Haters gotta hate

You couldn’t find more virulent cop haters in Oakland than these two: Cat Brooks (of the infamous Police Anti-Terror Project) and Rashidah Grinage (of the Coalition for Police Accountability, whose lies I wrote about last week).

Brooks & Grinage predictably reacted negatively to the good news that the Oakland Police Department is only a year away from being released from the Negotiated Settlement Agreement (NSA), under which they’ve suffered for nearly 20 years. For Brooks & Grinage, this is bad news; they want OPD to remain shackled by the discredited NSA. When U.S. District Court Judge William Orrick announced earlier this month that OPD can now enter a one-year probationary period, having met the vast majority of 51 conditions imposed upon it by the NSA, Brooks & Grinage hit the roof.

“Shameful!” hissed Grinage. “It scares me,” Brooks lamented.

Of course, we expect that kind of stuff from the cop-hating duo. What’s truly lamentable is the way some media outlets reported the latest developments. Take National Public Radio (NPR). We all know NPR veers toward the woke side, but when they wrote (on May 13) about Orrick’s decision, whom did NPR turn to for interviews? Yes, Brooks & Grinage.

Folks, I’ve been a journalist for a long time, and let me tell you how some unscrupulous reporters work. Let’s say something happens—in this case, Orrick’s decision. You have to write about it. You need quotes from reputable sources. Whom do you call? There are hundreds of possibilities in a case as important as the NSA, but you can’t call them all, of course, so you have some decisions to make. Do you call police critics? Yes, because you want your story to have some controversy. Brooks & Grinage will be in it, because you—the reporter—know they give good quote.
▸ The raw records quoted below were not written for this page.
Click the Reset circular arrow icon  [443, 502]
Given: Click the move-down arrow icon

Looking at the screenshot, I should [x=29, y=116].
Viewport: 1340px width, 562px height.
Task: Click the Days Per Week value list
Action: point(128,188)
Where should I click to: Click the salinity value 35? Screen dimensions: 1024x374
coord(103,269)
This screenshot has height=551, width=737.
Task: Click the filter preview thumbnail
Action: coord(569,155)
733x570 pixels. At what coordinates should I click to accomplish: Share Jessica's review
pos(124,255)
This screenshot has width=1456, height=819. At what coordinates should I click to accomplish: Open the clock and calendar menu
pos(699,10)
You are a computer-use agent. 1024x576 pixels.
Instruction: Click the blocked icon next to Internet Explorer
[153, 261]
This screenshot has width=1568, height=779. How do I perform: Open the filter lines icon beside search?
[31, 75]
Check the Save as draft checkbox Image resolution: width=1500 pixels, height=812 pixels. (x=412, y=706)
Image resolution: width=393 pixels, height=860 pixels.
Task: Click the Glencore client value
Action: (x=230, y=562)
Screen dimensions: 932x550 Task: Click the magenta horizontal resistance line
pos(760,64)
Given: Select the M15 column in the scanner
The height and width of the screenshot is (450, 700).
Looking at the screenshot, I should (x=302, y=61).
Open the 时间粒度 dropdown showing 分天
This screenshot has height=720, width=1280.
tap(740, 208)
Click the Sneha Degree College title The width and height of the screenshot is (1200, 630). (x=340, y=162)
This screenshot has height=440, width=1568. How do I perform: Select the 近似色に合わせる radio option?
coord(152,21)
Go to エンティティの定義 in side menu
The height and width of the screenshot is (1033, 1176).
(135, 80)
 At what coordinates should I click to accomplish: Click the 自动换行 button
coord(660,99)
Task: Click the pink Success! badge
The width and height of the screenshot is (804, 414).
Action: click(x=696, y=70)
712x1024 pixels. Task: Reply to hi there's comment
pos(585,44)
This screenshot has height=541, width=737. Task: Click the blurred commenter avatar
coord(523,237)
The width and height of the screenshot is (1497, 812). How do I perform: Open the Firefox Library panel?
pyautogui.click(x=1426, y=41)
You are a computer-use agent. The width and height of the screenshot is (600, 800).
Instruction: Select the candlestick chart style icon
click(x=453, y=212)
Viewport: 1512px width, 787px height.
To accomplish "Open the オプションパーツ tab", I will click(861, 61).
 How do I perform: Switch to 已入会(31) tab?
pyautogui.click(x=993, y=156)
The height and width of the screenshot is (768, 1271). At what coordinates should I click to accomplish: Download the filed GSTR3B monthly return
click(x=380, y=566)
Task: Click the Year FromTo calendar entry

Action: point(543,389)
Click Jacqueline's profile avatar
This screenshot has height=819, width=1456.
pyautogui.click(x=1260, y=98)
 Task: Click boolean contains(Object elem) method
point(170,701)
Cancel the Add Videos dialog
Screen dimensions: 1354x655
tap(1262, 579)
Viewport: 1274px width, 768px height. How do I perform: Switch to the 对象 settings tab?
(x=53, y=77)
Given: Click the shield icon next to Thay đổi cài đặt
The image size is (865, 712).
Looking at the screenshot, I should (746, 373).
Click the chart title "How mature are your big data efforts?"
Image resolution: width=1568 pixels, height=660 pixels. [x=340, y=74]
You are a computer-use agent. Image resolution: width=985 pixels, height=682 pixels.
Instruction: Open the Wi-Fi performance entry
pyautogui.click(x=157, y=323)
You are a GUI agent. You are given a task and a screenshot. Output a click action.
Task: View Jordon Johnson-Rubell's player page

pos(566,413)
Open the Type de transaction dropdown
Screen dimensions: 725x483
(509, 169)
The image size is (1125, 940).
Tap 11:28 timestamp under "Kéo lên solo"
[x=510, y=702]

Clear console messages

Of course, you also need to talk to someone from OPD; that’s basic. But do you also interview citizens who are happy that OPD is about to be released from the punitive NSA? You should. That would be fair and balanced journalism. You could call someone from the Coalition for a Better Oakland, the city’s leading (and pretty much only) group that supports OPD. We’re not hard to find. But you, the reporter, don’t even pretend to be fair and balanced. You, yourself, are rather anti-cop; you’re not about to give precious media space to cop supporters. So Brooks & Grinage get quoted ad nauseum about how horrible it all is. “If you go to East Oakland,” alleges Brooks, “they are still profiled and they are still harassed and tormented by OPD…But they are not a police department that this community trusts or should trust."

Despicable lies and propaganda. And dangerous; for this person to accuse OPD of “harassing and torturing” Black Oaklanders is close to slander, and her implication that cops are not trustworthy is bound to have a bad influence on vulnerable Oaklanders. Any reporter with a sense of professionalism should hear this and immediately determine to find someone to rebut it. But not NPR. They cheerfully publish this crap as if it were truth. Same with the San Francisco Chronicle, which actually allows Brooks her own column in which to smear OPD, issuing calumnies to which the paper allows no rebuttals.

This is what gives us, the Coalition for a Better Oakland, the motivation to work every day to counter the likes of Brooks & Grinage. It can seem like an uphill battle, with the media hopelessly prejudiced against the police, but it’s a battle that must be waged! And you, our members, are helping us wage it.